● REQUIREMENT 1: In the essay about Elias turning thirteen, restate word for word the part that opens with the words containing "These words were" and closes with "a young man.".
● REQUIREMENT 2: In the essay about Elias turning thirteen, how long was Elias on a respirator in the NICU?
● REQUIREMENT 3: In the essay about Elias turning thirteen, why were the narrator's words about change meant as much for the narrator as for Elias? Answer in one to three sentences.

● DOCUMENT PASSAGE:
Tomorrow Elias turns thirteen.
Thirteen trips around the sun. Thirteen cakes with candles ablaze.
Thirteen years since I awoke after an emergency c-section during my 24th week of pregnancy to these words from a doctor: "He's alive but I can't tell you he's going to survive."
Elias survived and then some.
"I'm glad we moved to Seward," Elias told me last night, as I drove him to town to meet with his respite worker, a young man who doesn't mind shuttling Elias around to the various elevators at the library, hardware store, and hotels-- and who Elias loves hanging with whenever he can. Time away from Mom and Dad and with a cool older guy at that.
"Me too, Bud," I said. "Change can be hard at first, but it can also be good."
These words were as much for me, as for him, as I've been struggling with changes in our political landscape, alongside hormonal changes that come with puberty as I watch my boy grow into a young man.
How is it possible that the beginning of a mustache graces his upper lip?
Back in the NICU, he spent his first seven weeks on a respirator, and he underwent heart surgery with the potential of injuring his vocal chords--and I remember saying to a nurse, as we prepared to withdraw the breathing tube, "I just can't wait to hear his voice."
No cry at birth, no cry for hunger, no cry in the middle of the night, that baby goat newborn noise that draws parents out of slumber better than any mechanical alarm. I hadn't heard it yet.

● MATERIAL PROVIDED:

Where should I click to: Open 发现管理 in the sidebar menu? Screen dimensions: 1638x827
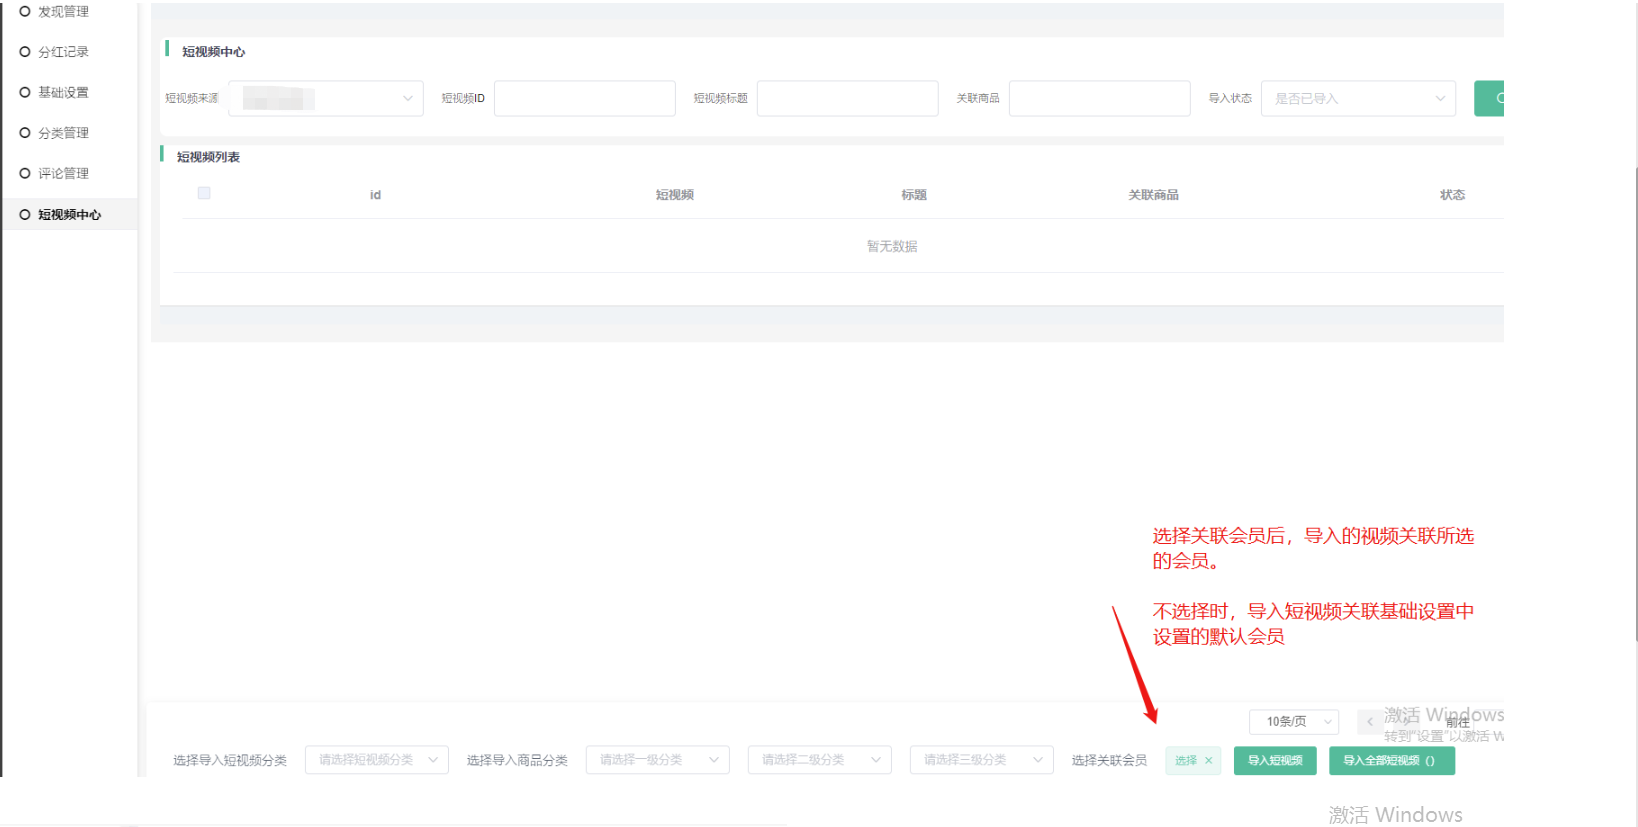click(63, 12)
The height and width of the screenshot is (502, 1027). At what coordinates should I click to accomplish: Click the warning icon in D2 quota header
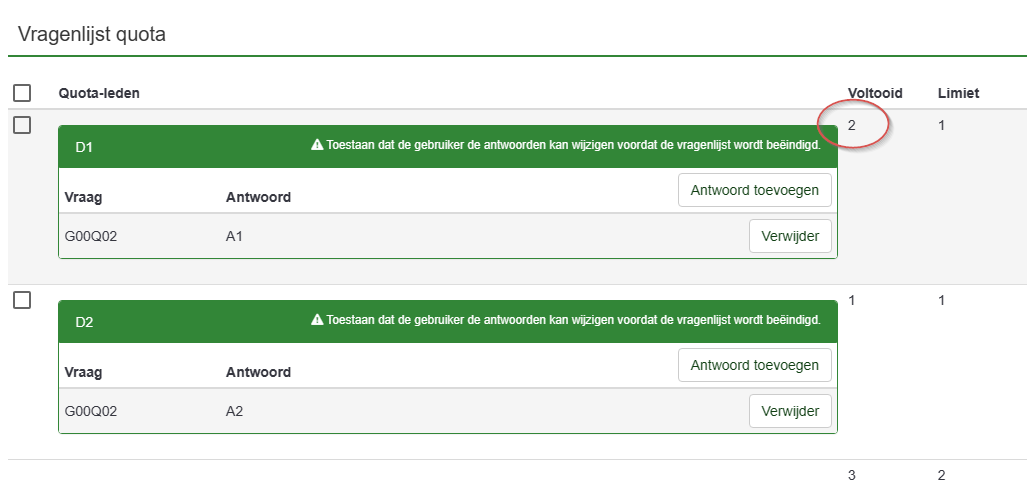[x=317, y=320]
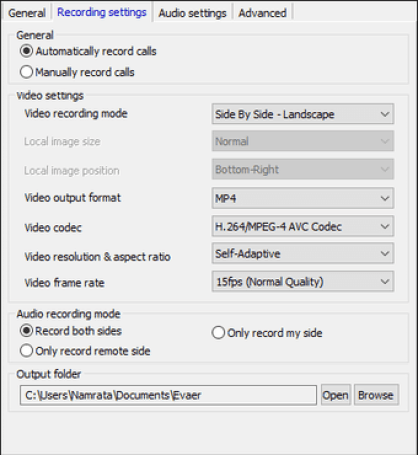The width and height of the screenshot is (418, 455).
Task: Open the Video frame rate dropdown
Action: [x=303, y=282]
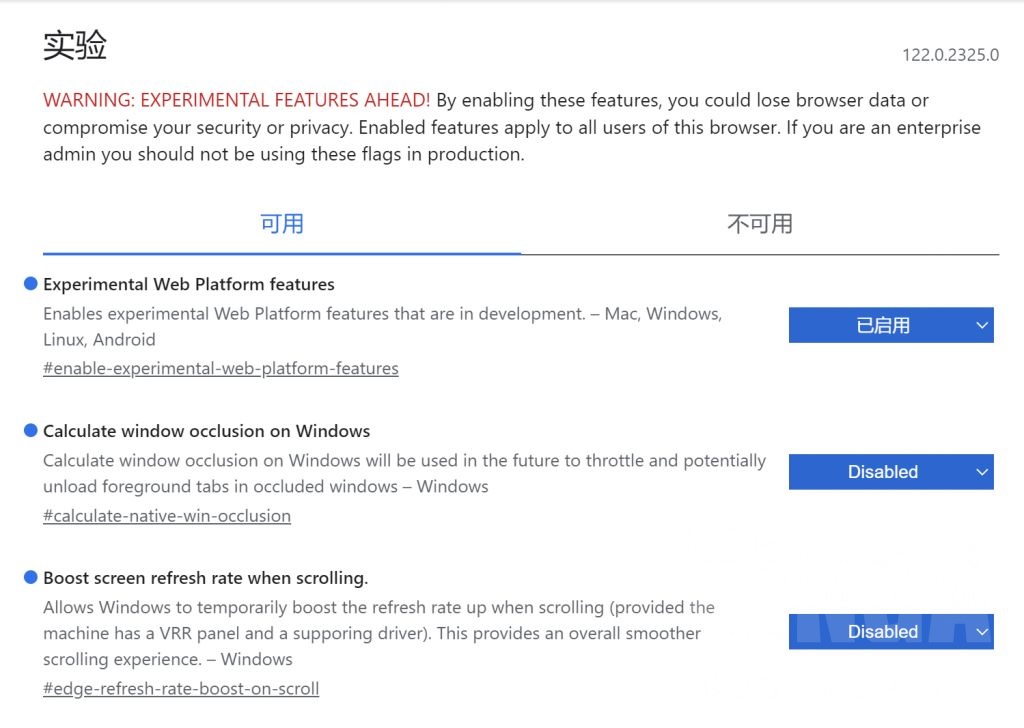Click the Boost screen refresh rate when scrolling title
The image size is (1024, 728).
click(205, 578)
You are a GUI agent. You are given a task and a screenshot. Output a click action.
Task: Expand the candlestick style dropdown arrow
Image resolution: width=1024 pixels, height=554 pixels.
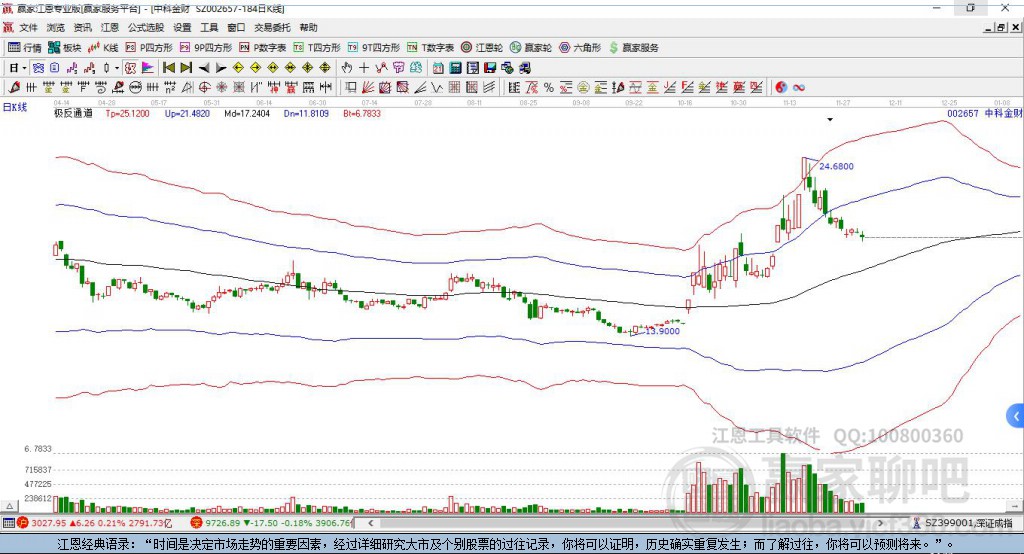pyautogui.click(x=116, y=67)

● OUTPUT 1:
These words were as much for me, as for him, as I've been struggling with changes in our political landscape, alongside hormonal changes that come with puberty as I watch my boy grow into a young man.

● OUTPUT 2: His first seven weeks.

● OUTPUT 3: The narrator had been struggling with changes in the political landscape. The narrator was also facing the hormonal changes of puberty while watching Elias grow into a young man.